Les propos de la porte-parole du gouvernement sur les enseignants "qui ne travaillent pas car les écoles sont fermées" font réagir des enseignants en Bretagne.
"Non je n'ai pas le temps d'aller ramasser les fraises", ironise Annabelle, enseignante à Brest. Et elle a d'autant moins le temps qu'elle assure des permanences dans son école pour les enfants des personnels soignants. "En plus de mon travail à la maison pour mes élèves, dit-elle. C'est humiliant et choquant d'entendre de tels propos dans la bouche d'une responsable politique qui prouve une fois encore sa méconnaissance de notre métier. Quel mépris !"
Hier, la porte parole du gouvernement, Sibeth Ndiaye déclare : "Nous n'entendons pas demander à un enseignant qui aujourd'hui ne travaille pas, compte tenu de la fermeture des écoles, de traverser la France entière pour aller récolter des fraises". Même si, dans un tweet posté dans la foulée, elle s'excuse, le mal est fait.
Mea culpa. Mon exemple n'était vraiment pas le bon. Je suis la première à mesurer combien l'engagement quotidien des professeurs est exceptionnel. https://t.co/Erorr5otKW
— Sibeth Ndiaye (@SibethNdiaye) March 25, 2020
"Stupeur et indignation"
"Je ne me tourne pas les pouces chez moi, explique encore Annabelle. J'ai un contact quotidien avec les famillles, je prépare des tutos simples pour maintenir les apprentissages auprès de mes élèves de maternelle. Ce confinement nous oblige à inventer d'autres méthodes de travail et ce n'est pas simple".

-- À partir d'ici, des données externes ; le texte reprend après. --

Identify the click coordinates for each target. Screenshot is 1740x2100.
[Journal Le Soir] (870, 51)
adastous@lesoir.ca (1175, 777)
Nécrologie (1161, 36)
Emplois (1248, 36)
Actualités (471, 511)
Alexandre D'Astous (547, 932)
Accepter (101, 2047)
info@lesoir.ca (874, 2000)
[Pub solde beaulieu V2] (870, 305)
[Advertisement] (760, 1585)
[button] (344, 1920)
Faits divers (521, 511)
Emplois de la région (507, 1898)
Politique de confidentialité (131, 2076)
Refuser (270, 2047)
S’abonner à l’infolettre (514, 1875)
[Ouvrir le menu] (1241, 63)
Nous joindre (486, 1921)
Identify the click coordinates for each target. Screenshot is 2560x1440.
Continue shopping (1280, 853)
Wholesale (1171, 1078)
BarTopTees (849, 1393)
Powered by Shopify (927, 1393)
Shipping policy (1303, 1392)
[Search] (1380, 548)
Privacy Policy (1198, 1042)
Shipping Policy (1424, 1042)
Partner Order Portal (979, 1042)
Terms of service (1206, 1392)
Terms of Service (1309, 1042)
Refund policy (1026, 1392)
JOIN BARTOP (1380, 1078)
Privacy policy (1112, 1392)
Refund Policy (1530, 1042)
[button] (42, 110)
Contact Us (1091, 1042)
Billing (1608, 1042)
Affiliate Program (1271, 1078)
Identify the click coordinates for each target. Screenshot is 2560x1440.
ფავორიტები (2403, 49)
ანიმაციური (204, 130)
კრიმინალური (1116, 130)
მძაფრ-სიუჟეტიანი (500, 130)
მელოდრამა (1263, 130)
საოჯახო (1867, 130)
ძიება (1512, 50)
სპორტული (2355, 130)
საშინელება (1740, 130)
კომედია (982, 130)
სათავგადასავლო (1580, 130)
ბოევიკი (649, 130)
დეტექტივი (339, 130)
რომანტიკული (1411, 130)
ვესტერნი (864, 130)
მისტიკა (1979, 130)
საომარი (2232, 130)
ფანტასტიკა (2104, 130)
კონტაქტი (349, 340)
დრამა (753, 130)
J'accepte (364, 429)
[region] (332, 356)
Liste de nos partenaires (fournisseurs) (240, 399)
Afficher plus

Même constat chez cette enseignante du collège de l'Iroise à Brest. "Je suis dans la stupeur et l'indignation, confie Héléna. On a des journées plus denses que d'habitude, c'est ce que disent tous les collègues. On a du adapter nos supports pédagogiques à l'enseignement à distance et on fait avec les moyens du bord. On passe du temps avec nos élèves au téléphone, on les rassure, on prépare les cours, on corrige les devoirs. Sans oublier que l'on doit aussi faire face à cette fracture numérique qui est bien réelle car tous n'ont pas d'accès à internet".
"Si on avait le choix, on serait en classe"
Pour le porte-parole de Sud Education, Olivier Cuzon, "passer d'une situation de cours classique à du distanciel, ce n'est pas une mince affaire. Les enseignants ne se contentent pas de déposer des cours sur une plateforme. Je pense que ce n'est pas une maladresse de la part de cette responsable politique : elle dit ce qu'elle pense des enseignants, elle alimente ce fantasme que les profs sont toujours en vacances".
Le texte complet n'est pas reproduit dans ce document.